- Album artwork for the CD compilation

Countdown details
- Date of countdown: 26 January 2006

Countdown highlights
- Winning song: Bernard Fanning "Wish You Well"
- Most entries: Wolfmother (6 tracks)

Chronology
| ← Previous 2004 | Next → 2006 |

= Triple J's Hottest 100 of 2005 =

13th edition of Triple J Hottest countdown

The 2005 Triple J Hottest 100 was announced on 26 January 2006. It was the thirteenth such countdown of the most popular songs of the year, according to listeners of the Australian radio station Triple J.

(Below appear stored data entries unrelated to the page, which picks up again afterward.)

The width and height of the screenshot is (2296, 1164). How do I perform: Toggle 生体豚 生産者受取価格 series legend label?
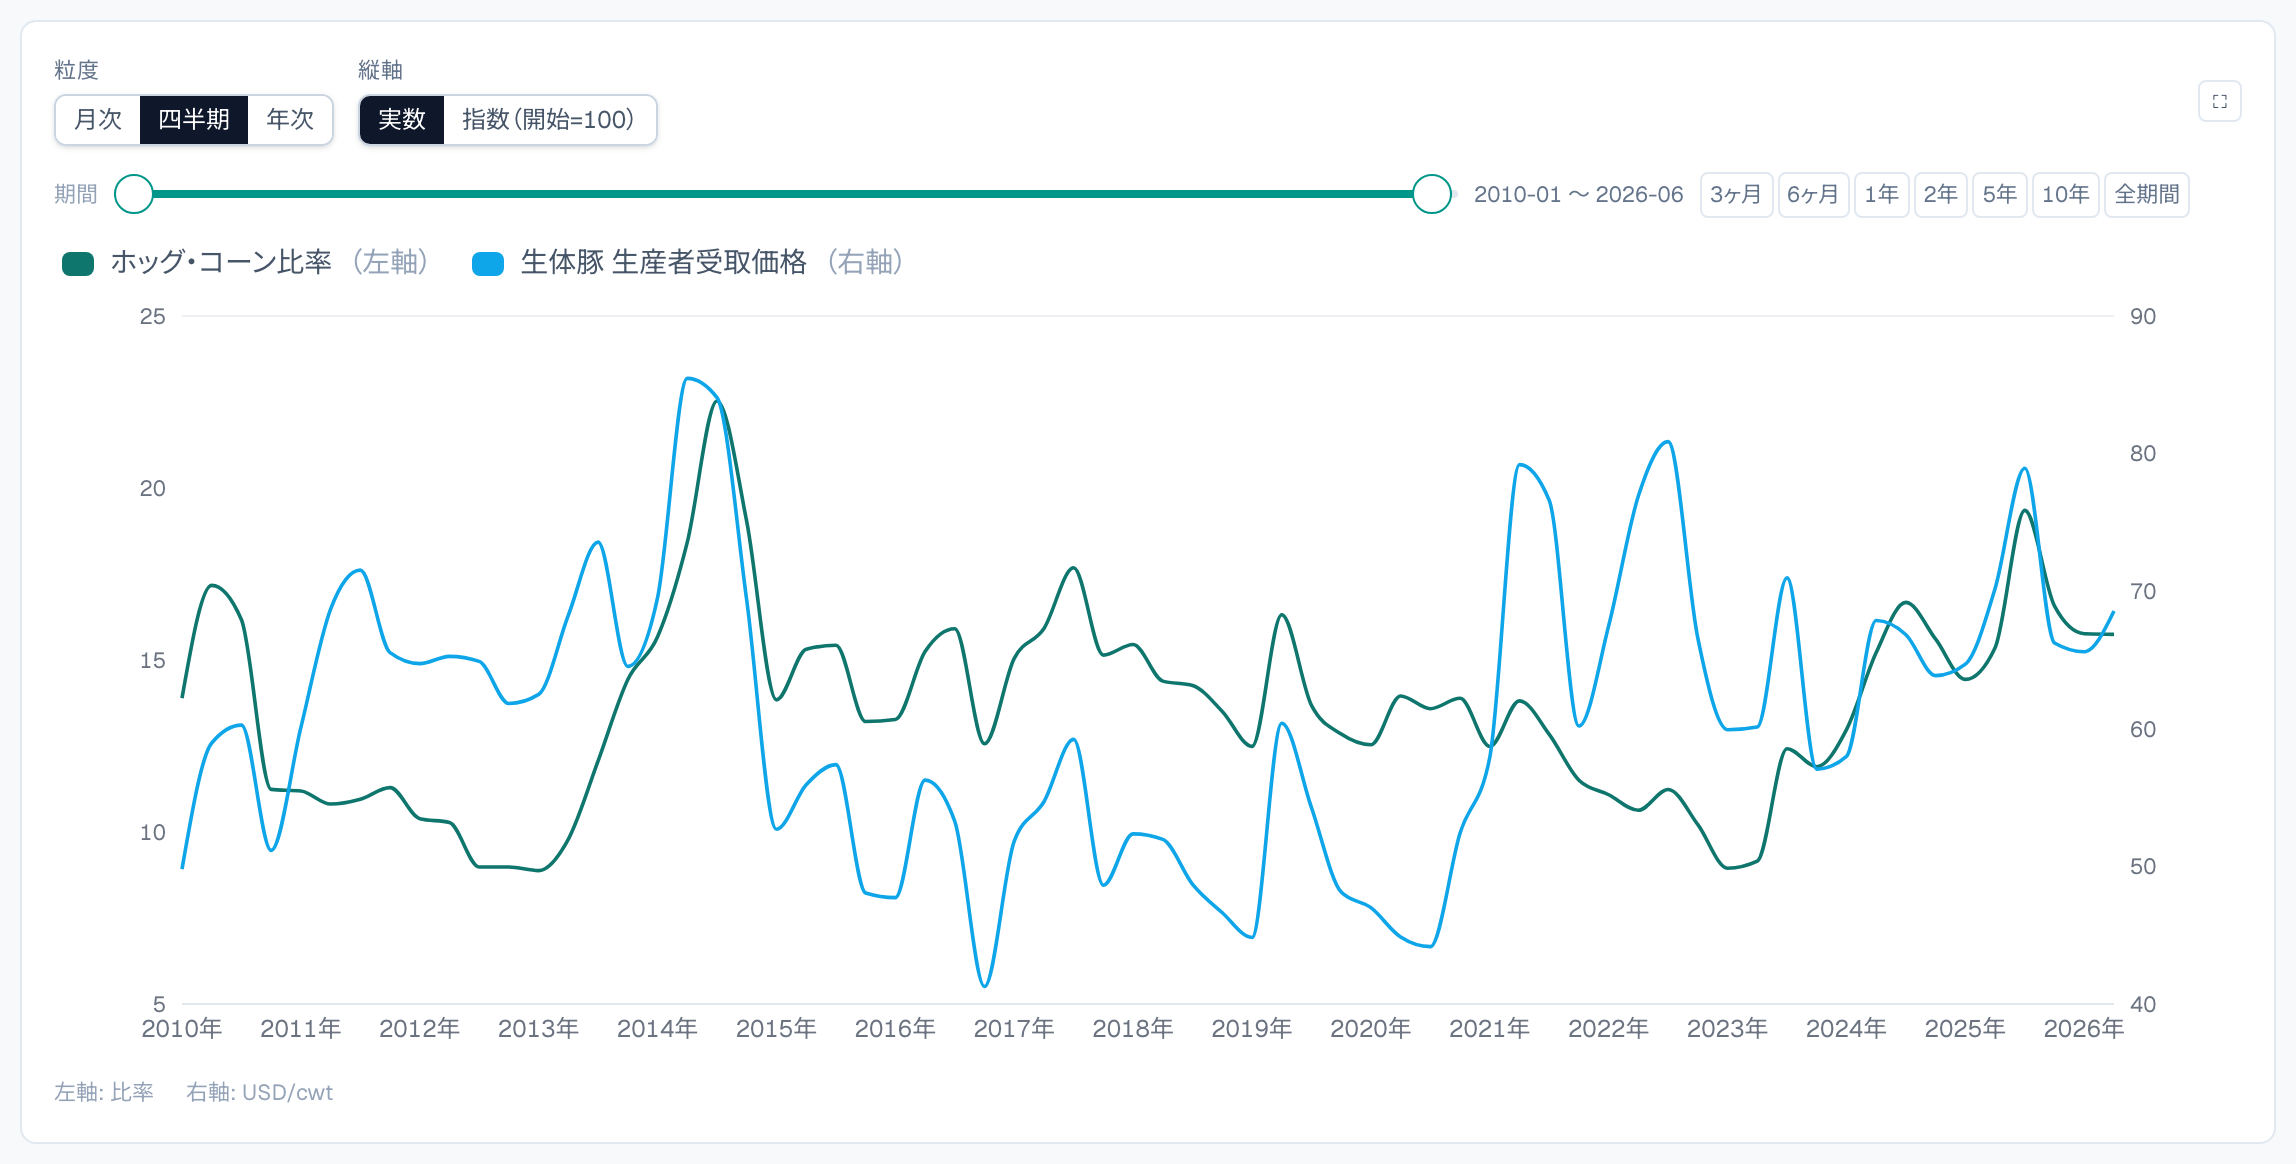(x=712, y=262)
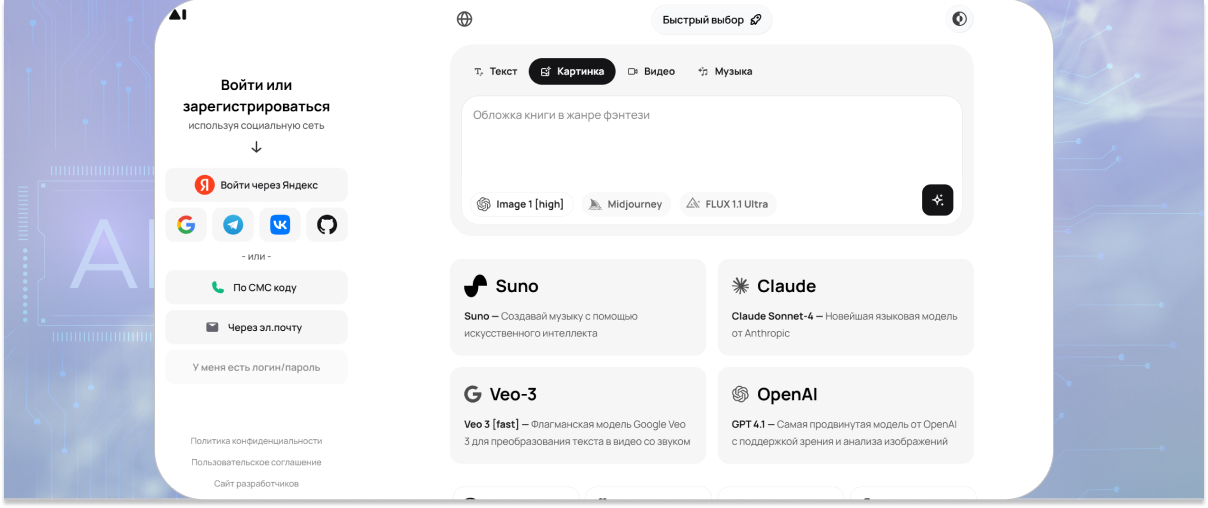Open the Быстрый выбор quick select
The width and height of the screenshot is (1208, 508).
(712, 20)
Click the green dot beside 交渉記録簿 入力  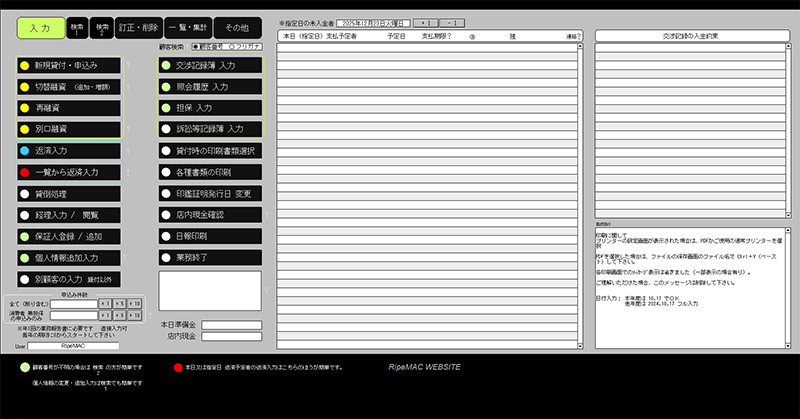[x=167, y=65]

The broadcast began at 10am AEDT and finished a little before 7pm when the top song was announced. Broadcast live from the Sydney Big Day Out from 12pm AEDT, it regularly crossed to winning artists and listeners around Australia.

Voters were limited to 20 votes each – 10 via SMS (charged at 30c per message) and 10 via the Internet (at no charge).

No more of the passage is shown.